Pain Points und Zukunftsstrategien

Sport 2000
Mehr als 100 Händler kamen zum Zukunftstag der Sport 2000 nach Mainhausen, um sich zu informieren und endlich wieder Kollegen zu treffen.
Mehr als 100 Händler kamen zum Zukunftstag der Sport 2000 nach Mainhausen, um sich zu informieren und endlich wieder Kollegen zu treffen.

Neue Plattform, neue Marke, neuer Claim - drei der Neuheiten, mit denen Sport 2000 die Händler fit für die Zukunft machen will. Doch den Händlern brennen auch ganz aktuelle Themen auf den Nägeln. 

5126 Prototypen, die nicht funktioniert haben. Das war die Bilanz von James Dyson, bis ihm mit Prototyp Nr. 5127 die Revolutionierung des Staubsaugermarkts gelang. "Hohe Qualität ist immer eine Folge hoher Quantität", sagt Peter Kreuz, Bestseller-Autor und Key Note-Speaker beim Zukunftstag der Verbundgruppe Sport 2000 in Mainhausen. Mehr als 100 Händler waren gekommen, um sich endlich wieder zu sehen, auszutauschen – und sich über die Strategie 2025 der Gruppe zu informieren. Die Key Note von Kreuz traf bei vielen Zuhörern einen Nerv.


Etwa sein Appell, Dogmen kontinuierlich zu hinterfragen. Kreuz zitiert die Philosophin Hannah Arendt: "Denken ohne Geländer". Man solle versuchen, die vermeintlichen "Gesetze der Branche" als "intellektuelle Zwangsjacken" abzulegen. Kreuz verweist auf eine Gallup-Studie: "Die größten Veränderungen in jeder Branche setzen neue Wettbewerber in Gang. Was hat sie erfolgreich gemacht? Sie haben die Spielregeln verändert."

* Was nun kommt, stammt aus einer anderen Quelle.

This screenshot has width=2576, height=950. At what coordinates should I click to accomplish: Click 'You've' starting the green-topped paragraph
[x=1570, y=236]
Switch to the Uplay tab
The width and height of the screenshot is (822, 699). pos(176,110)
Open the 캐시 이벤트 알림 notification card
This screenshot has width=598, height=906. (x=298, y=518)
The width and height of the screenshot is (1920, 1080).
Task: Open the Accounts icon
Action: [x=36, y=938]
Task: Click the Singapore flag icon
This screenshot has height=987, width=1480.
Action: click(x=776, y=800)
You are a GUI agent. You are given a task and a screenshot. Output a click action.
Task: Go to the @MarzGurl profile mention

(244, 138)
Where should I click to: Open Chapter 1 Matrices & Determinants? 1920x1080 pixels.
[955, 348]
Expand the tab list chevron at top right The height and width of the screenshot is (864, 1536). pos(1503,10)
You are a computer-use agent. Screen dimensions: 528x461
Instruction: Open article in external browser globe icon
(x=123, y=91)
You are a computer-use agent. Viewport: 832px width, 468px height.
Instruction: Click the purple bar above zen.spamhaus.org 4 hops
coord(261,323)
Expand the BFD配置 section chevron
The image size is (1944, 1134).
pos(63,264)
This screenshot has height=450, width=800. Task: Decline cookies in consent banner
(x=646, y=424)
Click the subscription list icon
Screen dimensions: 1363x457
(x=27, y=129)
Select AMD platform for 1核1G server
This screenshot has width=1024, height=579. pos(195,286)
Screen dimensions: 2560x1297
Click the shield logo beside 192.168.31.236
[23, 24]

Sport 2000: Statements vom Zukunftstag


Amazons Erfolgsgeheimnis? "Eine direkte Folge der Anzahl der Experimente, die Amazon jedes Jahr, jeden Monat, jede Woche, jeden Tag macht." Kreuz zitiert den Designer Alberto Alessi: "Alessi ist stolz auf seine Flops. Wenn wir ein oder zwei Jahre keine Niederlage erleben sollten, befinden wir uns in höchster Gefahr. Ein Unternehmen ohne Niederlagen ist kreativ tot."

Mitspielen im Wettbewerb um die Zukunft

Kreuz' Aufforderung an die über 100 Händler, die sich am Mittwoch in Mainhausen trafen: "Fragen Sie sich öfters mal: Was kann ich tun, was ich so noch nie getan habe?" Wer das einmal die Woche tut, wird am Ende des Jahres nicht auf 52 Erfolgsgeschichten zurückblicken. Aber wenn nur einige der Ideen geglückt sind, hat sich das Experiment gelohnt.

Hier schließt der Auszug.